* _AIM OF THE TASK_: Copy out every line of the listing below without any changes.

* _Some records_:
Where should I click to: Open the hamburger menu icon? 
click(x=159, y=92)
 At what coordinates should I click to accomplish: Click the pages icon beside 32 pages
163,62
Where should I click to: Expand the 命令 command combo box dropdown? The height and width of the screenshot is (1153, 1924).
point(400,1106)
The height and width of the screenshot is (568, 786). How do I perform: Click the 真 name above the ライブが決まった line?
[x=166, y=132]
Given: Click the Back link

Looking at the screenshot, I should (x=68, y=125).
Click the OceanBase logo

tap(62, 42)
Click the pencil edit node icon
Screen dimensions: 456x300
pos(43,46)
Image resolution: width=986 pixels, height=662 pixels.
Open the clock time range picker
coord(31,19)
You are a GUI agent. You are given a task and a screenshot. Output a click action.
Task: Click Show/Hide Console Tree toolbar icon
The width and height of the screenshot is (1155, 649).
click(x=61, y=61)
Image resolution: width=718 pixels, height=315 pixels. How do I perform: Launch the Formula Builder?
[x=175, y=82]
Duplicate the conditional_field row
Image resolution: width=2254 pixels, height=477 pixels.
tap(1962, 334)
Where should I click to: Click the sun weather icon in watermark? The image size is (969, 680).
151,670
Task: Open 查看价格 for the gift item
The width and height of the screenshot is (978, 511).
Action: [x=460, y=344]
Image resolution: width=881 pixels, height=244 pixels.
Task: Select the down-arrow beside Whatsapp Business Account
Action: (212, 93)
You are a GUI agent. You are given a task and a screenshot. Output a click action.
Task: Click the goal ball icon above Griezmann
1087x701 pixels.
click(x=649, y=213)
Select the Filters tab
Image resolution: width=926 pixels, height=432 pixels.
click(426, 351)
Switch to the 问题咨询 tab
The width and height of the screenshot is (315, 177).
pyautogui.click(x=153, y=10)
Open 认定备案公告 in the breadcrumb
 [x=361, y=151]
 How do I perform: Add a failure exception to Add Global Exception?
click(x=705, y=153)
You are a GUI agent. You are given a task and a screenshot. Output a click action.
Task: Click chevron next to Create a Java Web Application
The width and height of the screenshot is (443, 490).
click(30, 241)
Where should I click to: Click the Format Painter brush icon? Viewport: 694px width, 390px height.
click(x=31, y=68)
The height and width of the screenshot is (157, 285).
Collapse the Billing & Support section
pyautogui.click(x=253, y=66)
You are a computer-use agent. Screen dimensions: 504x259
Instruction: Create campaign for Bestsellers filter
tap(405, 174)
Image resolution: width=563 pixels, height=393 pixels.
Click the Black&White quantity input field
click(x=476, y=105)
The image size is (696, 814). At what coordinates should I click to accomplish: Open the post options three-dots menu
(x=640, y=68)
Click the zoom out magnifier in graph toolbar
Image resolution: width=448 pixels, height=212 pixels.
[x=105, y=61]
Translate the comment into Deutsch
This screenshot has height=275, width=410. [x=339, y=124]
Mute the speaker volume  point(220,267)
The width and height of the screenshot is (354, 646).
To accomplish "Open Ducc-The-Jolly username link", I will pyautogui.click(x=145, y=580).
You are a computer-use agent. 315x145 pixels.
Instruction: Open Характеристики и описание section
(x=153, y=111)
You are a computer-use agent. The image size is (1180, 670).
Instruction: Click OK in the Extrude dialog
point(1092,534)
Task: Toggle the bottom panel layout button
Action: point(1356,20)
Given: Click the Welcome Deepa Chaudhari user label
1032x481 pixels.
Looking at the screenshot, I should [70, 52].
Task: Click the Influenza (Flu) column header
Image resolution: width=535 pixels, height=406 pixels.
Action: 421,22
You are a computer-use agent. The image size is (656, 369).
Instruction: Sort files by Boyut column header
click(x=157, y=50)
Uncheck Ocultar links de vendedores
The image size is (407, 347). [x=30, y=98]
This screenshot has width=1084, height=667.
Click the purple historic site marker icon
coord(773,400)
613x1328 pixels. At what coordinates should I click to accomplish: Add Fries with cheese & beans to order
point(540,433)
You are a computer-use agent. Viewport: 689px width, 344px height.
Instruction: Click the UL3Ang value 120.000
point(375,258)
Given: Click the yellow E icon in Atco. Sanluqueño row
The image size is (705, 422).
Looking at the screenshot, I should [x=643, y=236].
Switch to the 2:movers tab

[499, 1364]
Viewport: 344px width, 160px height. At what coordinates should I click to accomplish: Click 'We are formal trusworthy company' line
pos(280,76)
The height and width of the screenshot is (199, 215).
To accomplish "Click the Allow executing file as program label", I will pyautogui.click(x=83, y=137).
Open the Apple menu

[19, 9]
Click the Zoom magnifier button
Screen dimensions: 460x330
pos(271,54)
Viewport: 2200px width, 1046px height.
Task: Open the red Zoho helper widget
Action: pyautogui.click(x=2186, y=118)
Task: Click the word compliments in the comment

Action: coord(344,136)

* _THE OUTPUT_:
Where should I click to: Open the hamburger menu icon? 
click(x=159, y=92)
 At what coordinates should I click to accomplish: Click the pages icon beside 32 pages
163,62
Where should I click to: Expand the 命令 command combo box dropdown? The height and width of the screenshot is (1153, 1924).
point(400,1106)
The height and width of the screenshot is (568, 786). How do I perform: Click the 真 name above the ライブが決まった line?
[x=166, y=132]
Given: Click the Back link

Looking at the screenshot, I should (x=68, y=125).
Click the OceanBase logo

tap(62, 42)
Click the pencil edit node icon
Screen dimensions: 456x300
pos(43,46)
Image resolution: width=986 pixels, height=662 pixels.
Open the clock time range picker
coord(31,19)
You are a GUI agent. You are given a task and a screenshot. Output a click action.
Task: Click Show/Hide Console Tree toolbar icon
The width and height of the screenshot is (1155, 649).
click(x=61, y=61)
Image resolution: width=718 pixels, height=315 pixels. How do I perform: Launch the Formula Builder?
[x=175, y=82]
Duplicate the conditional_field row
Image resolution: width=2254 pixels, height=477 pixels.
tap(1962, 334)
Where should I click to: Click the sun weather icon in watermark? The image size is (969, 680).
151,670
Task: Open 查看价格 for the gift item
The width and height of the screenshot is (978, 511).
Action: [x=460, y=344]
Image resolution: width=881 pixels, height=244 pixels.
Task: Select the down-arrow beside Whatsapp Business Account
Action: (212, 93)
You are a GUI agent. You are given a task and a screenshot. Output a click action.
Task: Click the goal ball icon above Griezmann
1087x701 pixels.
click(x=649, y=213)
Select the Filters tab
Image resolution: width=926 pixels, height=432 pixels.
click(426, 351)
Switch to the 问题咨询 tab
The width and height of the screenshot is (315, 177).
pyautogui.click(x=153, y=10)
Open 认定备案公告 in the breadcrumb
 [x=361, y=151]
 How do I perform: Add a failure exception to Add Global Exception?
click(x=705, y=153)
You are a GUI agent. You are given a task and a screenshot. Output a click action.
Task: Click chevron next to Create a Java Web Application
The width and height of the screenshot is (443, 490).
click(30, 241)
Where should I click to: Click the Format Painter brush icon? Viewport: 694px width, 390px height.
click(x=31, y=68)
The height and width of the screenshot is (157, 285).
Collapse the Billing & Support section
pyautogui.click(x=253, y=66)
You are a computer-use agent. Screen dimensions: 504x259
Instruction: Create campaign for Bestsellers filter
tap(405, 174)
Image resolution: width=563 pixels, height=393 pixels.
Click the Black&White quantity input field
click(x=476, y=105)
The image size is (696, 814). At what coordinates should I click to accomplish: Open the post options three-dots menu
(x=640, y=68)
Click the zoom out magnifier in graph toolbar
Image resolution: width=448 pixels, height=212 pixels.
[x=105, y=61]
Translate the comment into Deutsch
This screenshot has height=275, width=410. [x=339, y=124]
Mute the speaker volume  point(220,267)
The width and height of the screenshot is (354, 646).
To accomplish "Open Ducc-The-Jolly username link", I will pyautogui.click(x=145, y=580).
You are a computer-use agent. 315x145 pixels.
Instruction: Open Характеристики и описание section
(x=153, y=111)
You are a computer-use agent. The image size is (1180, 670).
Instruction: Click OK in the Extrude dialog
point(1092,534)
Task: Toggle the bottom panel layout button
Action: point(1356,20)
Given: Click the Welcome Deepa Chaudhari user label
1032x481 pixels.
Looking at the screenshot, I should [70, 52].
Task: Click the Influenza (Flu) column header
Image resolution: width=535 pixels, height=406 pixels.
Action: 421,22
You are a computer-use agent. The image size is (656, 369).
Instruction: Sort files by Boyut column header
click(x=157, y=50)
Uncheck Ocultar links de vendedores
The image size is (407, 347). [x=30, y=98]
This screenshot has width=1084, height=667.
Click the purple historic site marker icon
coord(773,400)
613x1328 pixels. At what coordinates should I click to accomplish: Add Fries with cheese & beans to order
point(540,433)
You are a computer-use agent. Viewport: 689px width, 344px height.
Instruction: Click the UL3Ang value 120.000
point(375,258)
Given: Click the yellow E icon in Atco. Sanluqueño row
The image size is (705, 422).
Looking at the screenshot, I should [x=643, y=236].
Switch to the 2:movers tab

[499, 1364]
Viewport: 344px width, 160px height. At what coordinates should I click to accomplish: Click 'We are formal trusworthy company' line
pos(280,76)
The height and width of the screenshot is (199, 215).
To accomplish "Click the Allow executing file as program label", I will pyautogui.click(x=83, y=137).
Open the Apple menu

[19, 9]
Click the Zoom magnifier button
Screen dimensions: 460x330
pos(271,54)
Viewport: 2200px width, 1046px height.
Task: Open the red Zoho helper widget
Action: pyautogui.click(x=2186, y=118)
Task: Click the word compliments in the comment

Action: coord(344,136)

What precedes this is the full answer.